▶ [Selected passage]
..........

Permit Application After investigating the regulations and a review of other operator's efforts in the area of waste disposal, an assessment was made for the need for information or approval from various regulatory agencies such as the Environmental Protection Agency (EPA), the State of California's Division of Oil, Gas and Geothermal Resources (DOG), and Department of Toxic Substances Control (DTSC), Regional Water Quality Control Board (RWQCB), and the Port of Long Beach. The State of California's Division of Oil, Gas and Geothermal Resources was determined to have primary regulatory responsibility for the disposal of drilling wastes. The first step in applying for an injection permit was to request that these nonhazardous slurrified drilling muds and cuttings be classified as Class II injection fluids. The State had previously determined that Diatomaceous Earth Filter Back wash and Drilling Mud Filtrate were Class II injection fluids. And since the primary components of the drilling mud and cuttings slurry were approved Class II liquids and native formation solids, the same Class II designation was requested for this slurry. Once the slurry was classified as a Class II fluid, a permit was applied for permission to inject those materials into a Class II water disposal well.
The permit was requested in April 1993 and approval received from the State in December of that year. A subsequent change in the requested injection interval required resubmission of the permit request and final approval was granted three months later in August 1994. A number of provisions were incorporated into the permit approval:The injection well must be completed with tubing and a packer set in cemented casing above the injection zone.
An ultrasonic cement inspection log (USI) must be run on the injection well to verify cement competency and bonding prior to injection.
Operating pressure must be accurately monitored and recorded on both the tubing and casing annulus of the injection well.
An accurate downhole gauge and recorder must be installed on the injection well.
The volume and density of the injected fluid must be monitored and recorded by a recording flow meter and recording densimeter.
All injection well gauges or measurement devices must be calibrated every six months.
The injection fluid must be held in impervious containers prior to injection.
Maximum allowable injection pressure gradient must not exceed the fracture gradient of the confining shale.

..........

▶ [Excerpted data]
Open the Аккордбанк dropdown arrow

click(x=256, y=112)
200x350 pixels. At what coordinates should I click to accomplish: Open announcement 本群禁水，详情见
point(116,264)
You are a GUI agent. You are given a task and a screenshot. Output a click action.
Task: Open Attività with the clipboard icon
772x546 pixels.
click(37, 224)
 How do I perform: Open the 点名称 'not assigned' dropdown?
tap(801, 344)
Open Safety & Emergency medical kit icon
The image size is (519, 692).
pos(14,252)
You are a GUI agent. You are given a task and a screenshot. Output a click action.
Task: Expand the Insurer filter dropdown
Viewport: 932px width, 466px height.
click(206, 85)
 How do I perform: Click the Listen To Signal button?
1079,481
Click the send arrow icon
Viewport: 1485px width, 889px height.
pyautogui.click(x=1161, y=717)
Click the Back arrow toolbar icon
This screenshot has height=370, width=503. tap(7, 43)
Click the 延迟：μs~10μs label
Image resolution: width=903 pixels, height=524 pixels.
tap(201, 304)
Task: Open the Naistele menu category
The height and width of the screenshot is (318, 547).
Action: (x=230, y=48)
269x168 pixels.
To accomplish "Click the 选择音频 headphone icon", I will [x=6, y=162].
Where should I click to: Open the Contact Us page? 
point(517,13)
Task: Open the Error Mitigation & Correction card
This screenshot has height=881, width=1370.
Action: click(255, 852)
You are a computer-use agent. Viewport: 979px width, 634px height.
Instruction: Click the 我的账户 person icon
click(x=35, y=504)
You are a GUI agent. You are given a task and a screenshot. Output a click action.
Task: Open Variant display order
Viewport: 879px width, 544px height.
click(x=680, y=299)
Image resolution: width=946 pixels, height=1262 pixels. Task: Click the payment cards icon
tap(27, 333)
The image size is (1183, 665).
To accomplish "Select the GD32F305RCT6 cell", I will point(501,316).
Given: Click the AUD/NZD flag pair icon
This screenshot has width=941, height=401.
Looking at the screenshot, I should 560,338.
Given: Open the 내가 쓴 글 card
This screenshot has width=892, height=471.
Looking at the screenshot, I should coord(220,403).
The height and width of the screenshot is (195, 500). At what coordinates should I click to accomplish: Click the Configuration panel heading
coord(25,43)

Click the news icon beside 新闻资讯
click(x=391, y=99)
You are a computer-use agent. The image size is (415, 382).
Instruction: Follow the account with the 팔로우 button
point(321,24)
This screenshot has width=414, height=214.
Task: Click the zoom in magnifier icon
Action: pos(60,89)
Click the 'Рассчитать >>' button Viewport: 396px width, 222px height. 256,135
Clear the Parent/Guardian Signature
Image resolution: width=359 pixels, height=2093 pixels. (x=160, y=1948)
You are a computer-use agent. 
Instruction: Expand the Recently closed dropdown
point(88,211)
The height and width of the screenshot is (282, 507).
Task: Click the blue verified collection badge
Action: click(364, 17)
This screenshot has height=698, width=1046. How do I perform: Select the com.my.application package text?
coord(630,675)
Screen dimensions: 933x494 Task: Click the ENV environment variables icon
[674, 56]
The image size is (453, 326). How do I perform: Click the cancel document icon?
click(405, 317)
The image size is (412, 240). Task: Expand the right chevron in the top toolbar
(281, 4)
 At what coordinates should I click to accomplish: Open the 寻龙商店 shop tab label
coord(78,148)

..........

▶ [What to do]
1) Answer these about the permit application passage:
(a) Which agency was determined to have primary regulatory responsibility for the disposal of drilling wastes?
(b) How often must all injection well gauges or measurement devices be calibrated?
(c) What must the maximum allowable injection pressure gradient not exceed?
2) Write out word for word the part of the permit application passage that opens with the words containing "The permit was" and closes with "of the injection well.".

▶ [Responses per task]
1)
(a) The State of California's Division of Oil, Gas and Geothermal Resources.
(b) Every six months.
(c) The fracture gradient of the confining shale.

2)
The permit was requested in April 1993 and approval received from the State in December of that year. A subsequent change in the requested injection interval required resubmission of the permit request and final approval was granted three months later in August 1994. A number of provisions were incorporated into the permit approval:The injection well must be completed with tubing and a packer set in cemented casing above the injection zone.
An ultrasonic cement inspection log (USI) must be run on the injection well to verify cement competency and bonding prior to injection.
Operating pressure must be accurately monitored and recorded on both the tubing and casing annulus of the injection well.